This Entrepreneur Wants to Tackle Education. The Whole Dang Thing.
Opinion: Education is a problem worth exploring and solving. This blog seeks to explore and solve the global education problem. Tall order? Yup. Let’s dive.
My name is Brandon Dufour, and I am an entrepreneur. Some may even add “successful” as an adjective prior to entrepreneur, but the relativity of the adjective makes it unnecessary. I am simply, an entrepreneur. Recently, I added a second (and far more important) title to my resume: Dad. Soon, Dad to Two. If you have children, you understand this title to outweigh all others on the resume, for now, and forever moving forward. If you do not have children, I assume you still understand the weight of what it is to be a parent. Simply put: it is the most important thing I have ever done, and I assume, will ever do. (Actually, tied for first with being a husband.)
An entrepreneur, in the simplest form, is a problem solver. It is a person who sees a problem, seeks a solution, and once found, is able to build a business around it. “Successful,” although relative, simply means the entrepreneur was able to build a profitable and sustainable business around said solution. Each step comes with a set of challenges and each step presents the possibility of creating a failed entrepreneur. If you don’t have a real problem, you can’t solve it. If you have a real problem but don’t create a meaningful solution, you have no business to build. And even if you solve a real problem with a meaningful solution, if you cannot build a business around it, you’ve simply had an idea.
The Dad Me presented a problem to the Entrepreneur Me: Education. Shortly after my son, Dante, was born, I found myself regularly thinking about his future. Everything was clearly defined: Go to school for 12 or 13 years, get into a well respected University, choose a major that can get you a job that affords your desired lifestyle, graduate and get that job. Simple.
But what if he hates school? What if the way that school is structured doesn’t work for his interests or learning style? If his Dad is any indicator, the structure won’t work for him. Are there alternatives to this path? Is the traditional school system the only acceptable path to college? Is college the only path to higher learning? Is this the only path to success?
These thoughts most often crossed my mind between midnight and 4am as I stare at my ceiling, unable to sleep. Sometimes I would take notes, others I would just swim in my imagination about the way it could be. Sleepless, I would ponder. And ponder. And ponder some more.
Simultaneously, in my other role as entrepreneur, I would spend my days at work looking at research about the future of business. My company, The Next Street, is a driving school headquartered in Watertown, CT. My father and I are business partners in this company that has taught me everything I know about building, scaling and maintaining a business. Strategy, finance, leadership, marketing, branding, selling, humans, culture, cash, equity, operations, fulfillment, emergencies, law, lawsuits, relationships, friendships built, friendships lost, disagreements, good decisions, terrible decisions, balancing, time management, coaching, managing…each a gear that wraps around the other gears forming an intricate web of things and ideas. When one thing or idea goes off, it is felt everywhere, and I learned it all from helping 16 year old kids (and their moms) get a driver’s license.
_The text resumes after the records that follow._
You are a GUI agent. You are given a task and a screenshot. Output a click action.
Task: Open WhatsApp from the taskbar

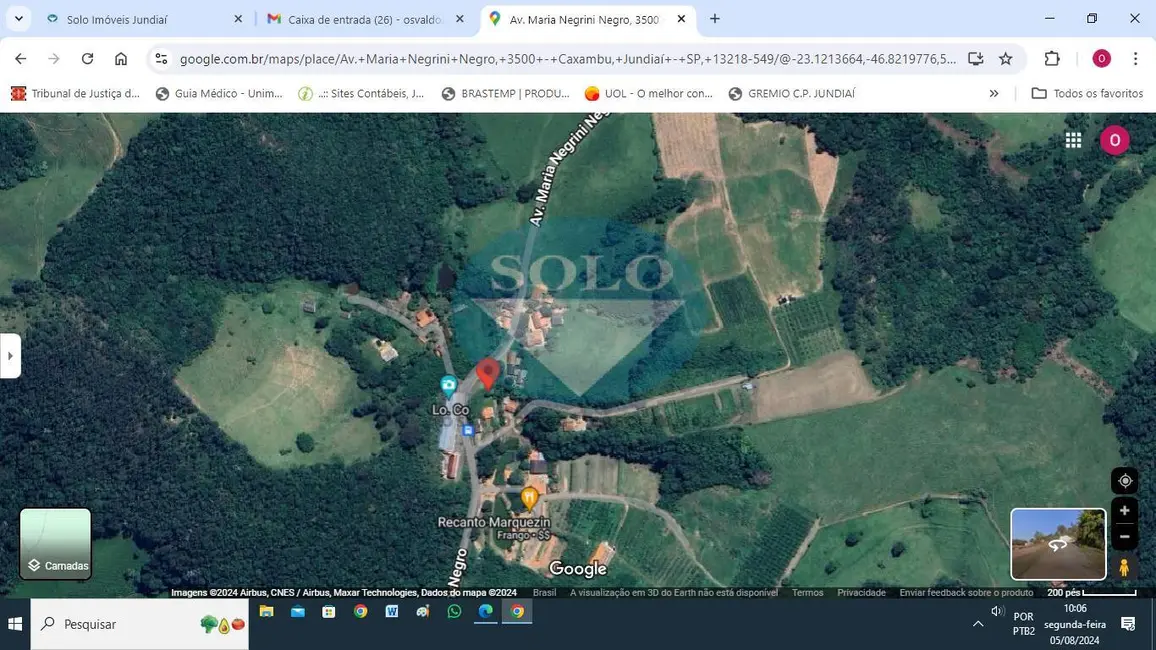pyautogui.click(x=454, y=611)
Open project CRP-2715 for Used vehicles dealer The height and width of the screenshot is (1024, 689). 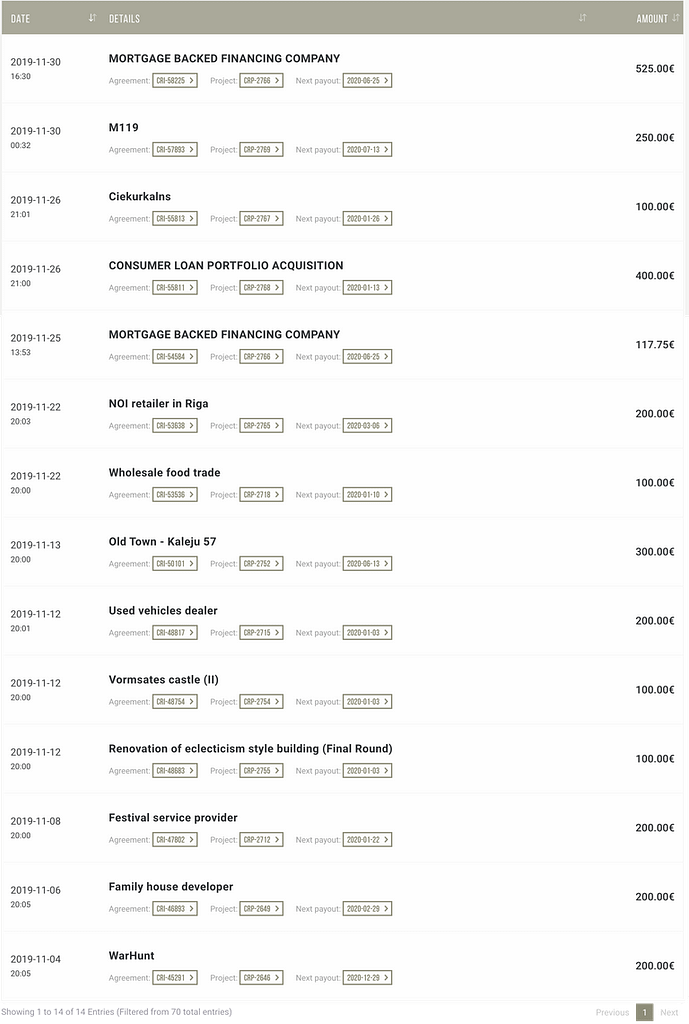point(261,633)
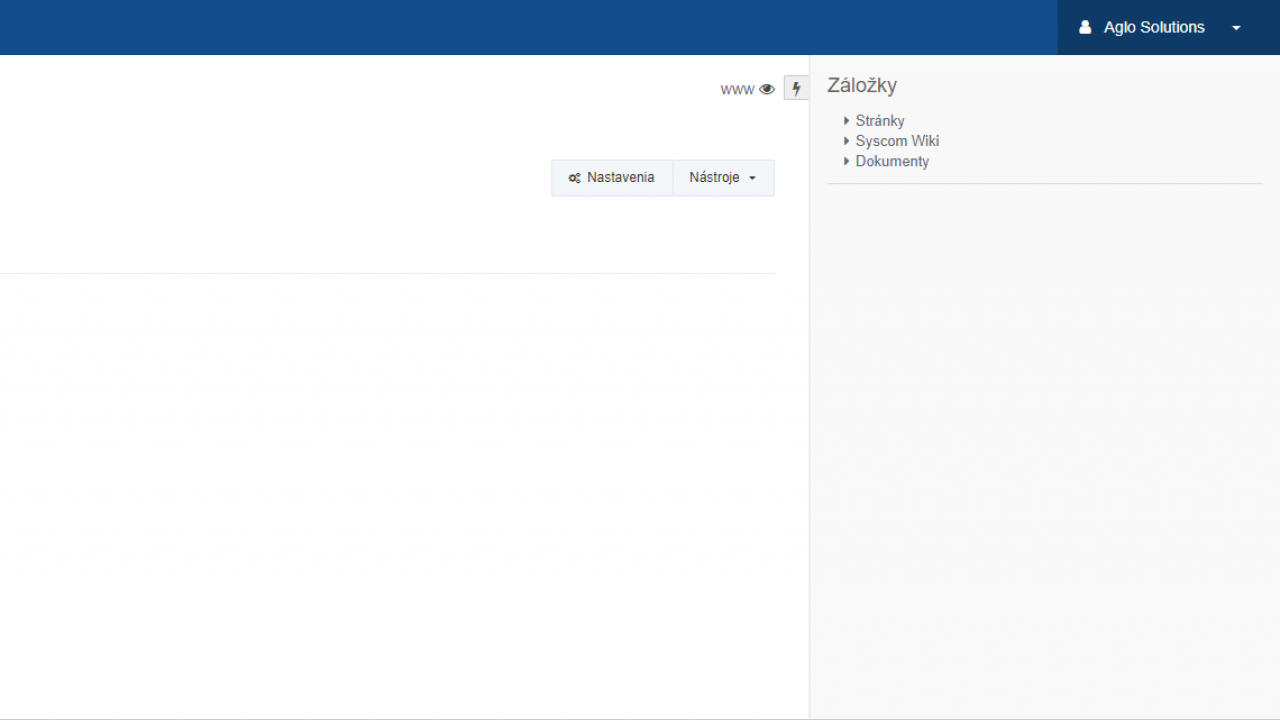Select the Stránky bookmark item
Viewport: 1280px width, 720px height.
click(x=880, y=121)
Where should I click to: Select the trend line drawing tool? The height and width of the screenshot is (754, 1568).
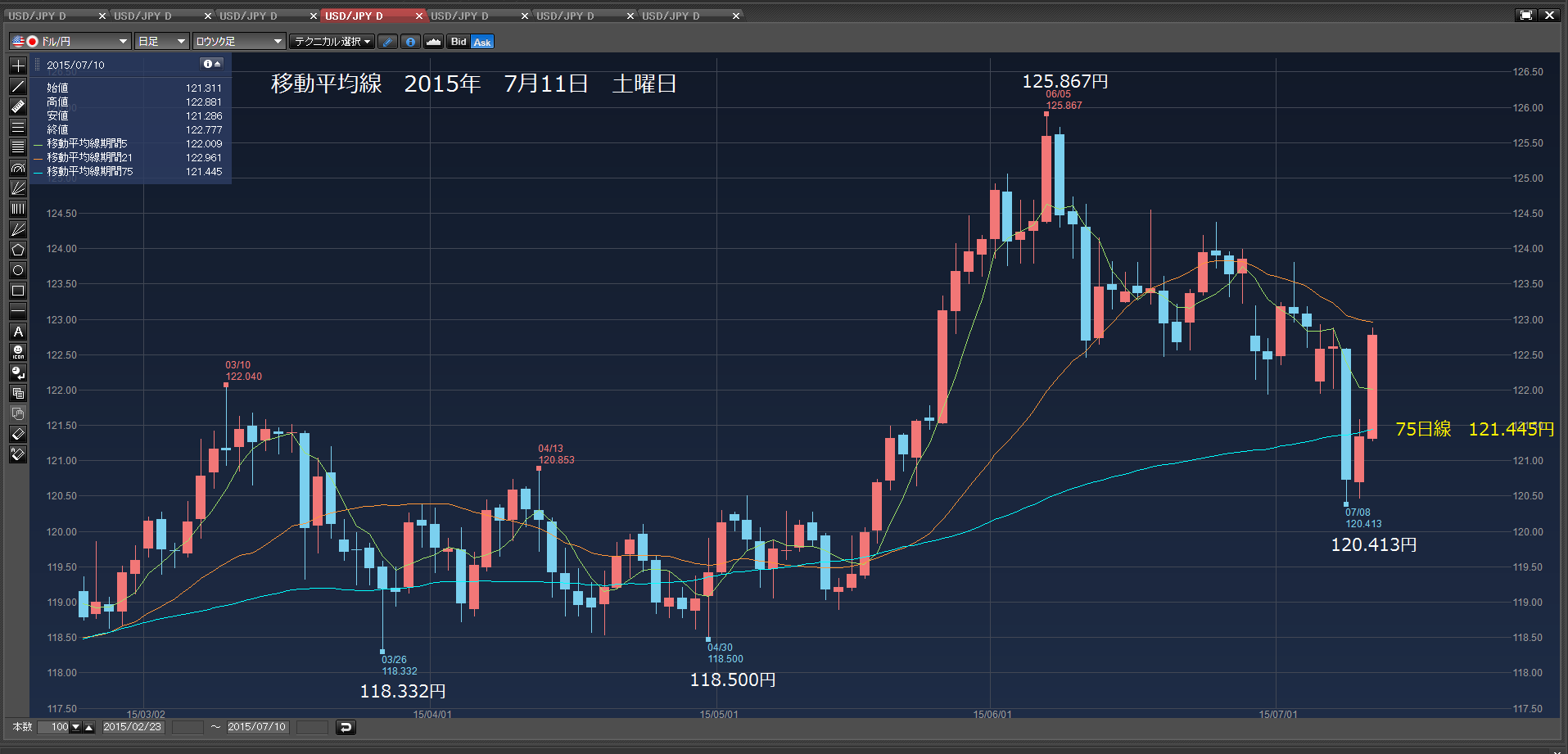coord(18,86)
Autonomous cars started entering the regular news cycle 3 or 4 years ago (or at least, that’s when I started noticing it). It didn’t take long to realize that driver’s ed could be on the same path as Blockbuster or Kodak. In time, cars will drive themselves, and there will be no need for the service that currently feeds my family, and the families of our 125 employees. It all means too much to just let die, so my leadership team and I regularly talk about the future. We think we have a 10 year window of our normal business function of teaching new drivers to drive until there is a major disruption (Ridesharing/Autonomy/Both).
All of this started formulating into an idea for me. What if we tackle the education problem? What if we take everything we know about running an education business, and use it to think of a new way to seek, enroll in and manage learning?
I’m an entrepreneur. I do not have any certificate in education. And I’m not a scientist. I do not claim to have the solution, nor do I claim to have studied the history of education in the world. I’m simply an entrepreneur that recognizes a problem, and wants to solve it. This blog, and the content that will follow, is my attempt to figure it out, and build a meaningful business around it. I’d like that business to change the world of those it touches.
I hope, if this topic interests you, that you’ll participate in the conversation. If you know someone that could benefit from reading, thinking or participating, share it with them. I’m going to try to solve the problem. I hope you’ll challenge me, push me, join me, help me.